Securing the internet footprint
The client works in a heavily regulated industry due to the sensitivity of data from both the human capital side and the pharmaceutical side of the business. Proactive security management of the systems and applications supporting this data is tantamount to the future success of this truly global entity. The requirement is for complete and integrated vulnerability management.
- The client company required a continuous assessment of its entire global internet facing cyber-estate in order to detect and fix security issues and to keep pace with the agile development methodologies being deployed.
- The client required integration into their existing security systems through the edgescan API.
- The client liked our Automatic WAF rule generation to help them virtually patch vulnerabilities for which they don’t have access to the source code to fix the issue. This was of particular use for older legacy system security.
- They leverage the on-demand testing where required in order to help ensure a previously discovered vulnerability has been fixed properly.
- The on-demand reporting is vital, given the frequency of audits which occur in their industry. edgescan™ also helps with ISO/IEC 27001:2013 compliance efforts with the flexibility in reporting.

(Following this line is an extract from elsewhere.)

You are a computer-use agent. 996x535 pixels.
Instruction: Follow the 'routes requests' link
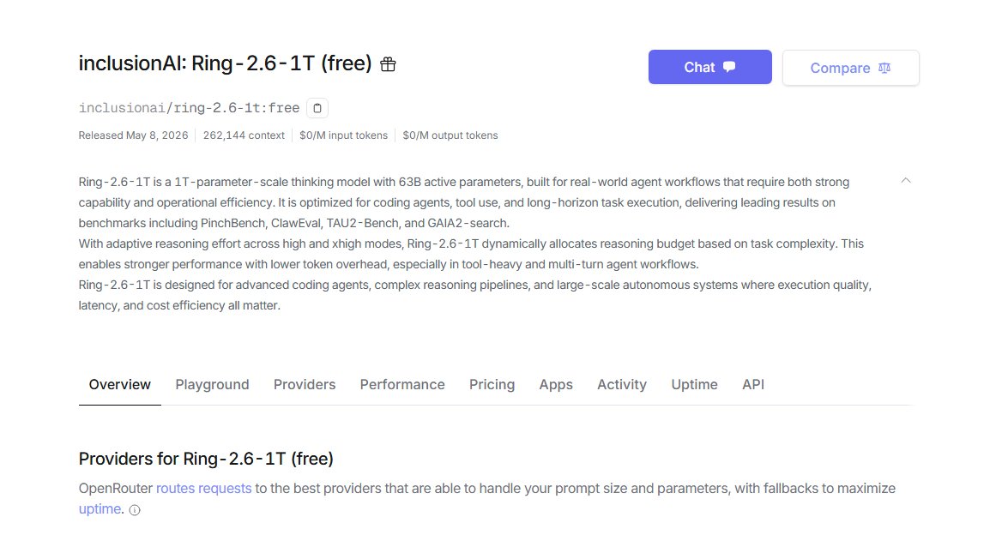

Being one of the largest enterprises in this industry, the client acquires smaller players in the industry. Edgescan offers the client the assurance that no substandard security controls via hosts or applications are accepted into the secure network zones by providing deep vulnerability intelligence on all new digital assets acquired by the enterprise.
Continuous Assessment & Integration
Edgescan provided continuous authenticated assessment on an ongoing basis for the web facing assets under management. All of the vulnerabilities discovered are manually validated helping our client focus on issues which cause a real risk. This also allows the client to accept the validated vulnerability intelligence into their existing security systems through the edgescan API, and benefit from instant operationalisation of this intelligence.
Using edgescan full stack vulnerability management has enabled the client to implement a defined process around rogue asset acceptance into the secure network. This process has been streamlined and automated into the existing security ecosystem of the organisation and aligns with the continuous improvement philosophy of the global information security program. This ultimately saves time and money when accepting new acquisitions into the network for this global entity whilst maintaining control over the web facing security posture.